Well you gotta look at this. It was a huge hit when wizards was at the gym sets. Now they may be big but no so big its flying off the shelves. Give nintendo till january,05 and then the words: "is big" will appear. Nintendop is still trying to get thier wings of respect in the TCG wor;d. They will get it it will just take time.
 
still...

It's a national magazine with over 3 million subscriptions. The least that I expect out of them would be a small amount of research before printing stuff like that.
 
Your right and the writer probabily was looking into the now and not how the future will be. Some writrers do that and dont see how the future will play out. If he did look ahead he would of seen nintendo the way they are rolling along will be making this game into a great sucsess.
 
I doubt the writer's thick or anything. The mistake was spawned in the question, and, since WotC is a name still strongly associated with the game, the journalist just slipped up a little. I can't picture myself making a mistake that obvious, but then, I probably play the game more than that guy does.

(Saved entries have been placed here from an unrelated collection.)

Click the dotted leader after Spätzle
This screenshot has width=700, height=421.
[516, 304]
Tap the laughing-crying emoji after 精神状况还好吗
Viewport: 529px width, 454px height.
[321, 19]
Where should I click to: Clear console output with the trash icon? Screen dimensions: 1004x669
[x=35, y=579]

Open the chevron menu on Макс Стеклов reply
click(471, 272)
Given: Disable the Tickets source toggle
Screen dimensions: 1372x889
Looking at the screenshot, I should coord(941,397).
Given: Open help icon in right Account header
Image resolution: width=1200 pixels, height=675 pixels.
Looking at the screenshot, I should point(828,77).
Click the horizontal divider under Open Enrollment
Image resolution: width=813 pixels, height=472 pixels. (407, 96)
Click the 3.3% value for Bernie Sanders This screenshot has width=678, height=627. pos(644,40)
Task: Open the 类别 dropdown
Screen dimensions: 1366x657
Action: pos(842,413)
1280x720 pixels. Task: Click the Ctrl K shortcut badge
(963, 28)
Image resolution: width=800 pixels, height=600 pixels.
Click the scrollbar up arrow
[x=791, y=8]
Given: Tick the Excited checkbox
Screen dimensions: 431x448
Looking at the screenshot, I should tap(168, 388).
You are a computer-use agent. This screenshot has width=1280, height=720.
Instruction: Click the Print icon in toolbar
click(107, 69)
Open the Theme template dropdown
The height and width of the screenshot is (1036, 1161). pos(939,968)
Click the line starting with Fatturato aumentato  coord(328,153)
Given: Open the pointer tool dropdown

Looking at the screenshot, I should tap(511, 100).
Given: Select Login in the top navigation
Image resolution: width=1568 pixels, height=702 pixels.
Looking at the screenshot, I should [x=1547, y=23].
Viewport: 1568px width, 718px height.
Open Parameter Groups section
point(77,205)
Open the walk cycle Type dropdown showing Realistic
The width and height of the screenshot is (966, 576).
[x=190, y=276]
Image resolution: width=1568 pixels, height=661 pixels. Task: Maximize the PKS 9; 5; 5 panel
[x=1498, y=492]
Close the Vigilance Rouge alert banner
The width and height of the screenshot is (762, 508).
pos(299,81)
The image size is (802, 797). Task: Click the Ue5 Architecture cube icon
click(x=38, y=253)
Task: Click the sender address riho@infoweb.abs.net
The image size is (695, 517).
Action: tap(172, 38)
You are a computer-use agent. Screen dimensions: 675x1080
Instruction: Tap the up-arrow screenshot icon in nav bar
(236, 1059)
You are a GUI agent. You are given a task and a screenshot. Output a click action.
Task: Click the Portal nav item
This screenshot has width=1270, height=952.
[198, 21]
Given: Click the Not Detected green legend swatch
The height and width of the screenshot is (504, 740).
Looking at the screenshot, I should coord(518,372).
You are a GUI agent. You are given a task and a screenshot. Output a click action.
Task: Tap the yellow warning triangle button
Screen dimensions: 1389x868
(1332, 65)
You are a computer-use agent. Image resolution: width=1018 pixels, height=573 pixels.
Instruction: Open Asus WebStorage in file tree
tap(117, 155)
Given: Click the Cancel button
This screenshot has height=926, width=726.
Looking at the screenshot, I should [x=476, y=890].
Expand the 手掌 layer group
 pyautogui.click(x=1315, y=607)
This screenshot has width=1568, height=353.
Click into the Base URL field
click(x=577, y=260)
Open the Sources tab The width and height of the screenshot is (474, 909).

Incidently, I'm not familiar with GamePro; is it a card game magazine or a computer game mag? If it's the latter, then it's even more excusable. Not completely, of course... :)
 
GamePro is usually low quality. I'm not surprised.

Do you remember when Star Wars: Knights of the Old Republic came out and it seemed to suck all gaming journalism into a black hole of praise of how good it was? [At least that's what I percieved, and it's all Penny Arcade talked about for a week.] The issue of GamePro that covered KOTOR incorrectly stated that there is no teleporting system in the game, when in fact there is a pretty good one. You can warp back to your ship in the spaceport pretty much anytime that isn't during battle, so you don't have to saunder back through the whole level just to leave. They gave KOTOR a 4.5 and every football game to come out that year a 5 [out of 5].

Expect more mistakes in the future from them.